A la veille des élections législatives finlandaises du 17 avril, retour avec la chercheuse à l'Institut nordique pour les lois environnementales et les minorités Tanja Joona sur une histoire d'amour haine faite pour durer.
Cafebabel.com : Qui sont les Samis à l’origine ? Peut-on encore définir qui est Sami dans la société mixte moderne ?

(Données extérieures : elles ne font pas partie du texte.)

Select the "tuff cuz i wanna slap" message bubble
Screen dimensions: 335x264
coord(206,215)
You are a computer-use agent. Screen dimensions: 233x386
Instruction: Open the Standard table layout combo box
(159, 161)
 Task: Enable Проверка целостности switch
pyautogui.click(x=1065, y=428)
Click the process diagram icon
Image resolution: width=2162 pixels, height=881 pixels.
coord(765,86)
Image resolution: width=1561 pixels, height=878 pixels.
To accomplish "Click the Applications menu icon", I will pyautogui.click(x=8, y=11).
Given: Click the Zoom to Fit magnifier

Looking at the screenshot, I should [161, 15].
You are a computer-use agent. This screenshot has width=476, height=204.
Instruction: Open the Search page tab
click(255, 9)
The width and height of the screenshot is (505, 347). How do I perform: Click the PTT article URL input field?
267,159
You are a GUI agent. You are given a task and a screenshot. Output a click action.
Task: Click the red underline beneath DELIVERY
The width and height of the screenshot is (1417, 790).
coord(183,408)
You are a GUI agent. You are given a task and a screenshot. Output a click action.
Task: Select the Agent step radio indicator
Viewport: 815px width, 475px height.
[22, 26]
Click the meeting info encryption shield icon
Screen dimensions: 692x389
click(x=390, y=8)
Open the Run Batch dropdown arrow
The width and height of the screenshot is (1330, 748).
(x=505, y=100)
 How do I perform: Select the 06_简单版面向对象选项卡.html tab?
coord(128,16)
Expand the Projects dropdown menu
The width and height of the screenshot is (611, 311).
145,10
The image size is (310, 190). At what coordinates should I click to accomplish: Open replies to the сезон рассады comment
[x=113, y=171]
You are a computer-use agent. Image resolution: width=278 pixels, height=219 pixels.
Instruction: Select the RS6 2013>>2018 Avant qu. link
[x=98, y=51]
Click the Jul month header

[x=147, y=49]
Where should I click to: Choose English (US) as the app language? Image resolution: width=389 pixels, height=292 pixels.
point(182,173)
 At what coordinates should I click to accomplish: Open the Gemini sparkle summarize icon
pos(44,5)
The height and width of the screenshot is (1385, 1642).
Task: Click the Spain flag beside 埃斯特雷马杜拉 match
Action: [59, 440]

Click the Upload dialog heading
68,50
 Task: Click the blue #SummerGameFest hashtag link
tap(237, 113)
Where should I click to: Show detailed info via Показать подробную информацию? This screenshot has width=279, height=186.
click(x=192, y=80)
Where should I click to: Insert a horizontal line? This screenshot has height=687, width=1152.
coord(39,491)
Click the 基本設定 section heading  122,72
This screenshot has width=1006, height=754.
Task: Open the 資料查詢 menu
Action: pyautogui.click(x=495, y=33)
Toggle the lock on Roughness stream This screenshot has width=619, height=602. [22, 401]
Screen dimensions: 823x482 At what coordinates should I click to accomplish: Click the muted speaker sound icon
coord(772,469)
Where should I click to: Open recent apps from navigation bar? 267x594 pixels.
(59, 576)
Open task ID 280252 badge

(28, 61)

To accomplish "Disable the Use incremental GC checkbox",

Tanja Joona : Les Samis sont un peuple autochtone de la Fennoscandie (la péninsule regroupant la Norvège, la Suède la Finlande et la Laponie) et de la Russie. La loi finlandaise définit ce qu’est un Sami. Elle est utilisée auprès du Parlement Sami (l’organe représentatif des Sami), afin qu’une personne s’identifiant comme telle puisse devenir électeur de cette instance. En Finlande, cette échéance électorale permet de recenser régulièrement la population Sami : actuellement, elle est d’environs 9200 personnes. Le problème émerge alors de savoir si tous les Samis sont bien recensés dans ce cadre précis. En Suède et en Norvège, par exemple, l’estimation du nombre total des Samis est supérieure aux simples inscrits sur les listes électorales. La définition de ce qu’est un Sami est un problème difficile qui a été beaucoup débattue.
Cafebabel.com : L’histoire entre les communautés finlandaise et Sami est douloureuse et complexe. Quelle est la situation actuelle des Sami dans la société finlandaise ?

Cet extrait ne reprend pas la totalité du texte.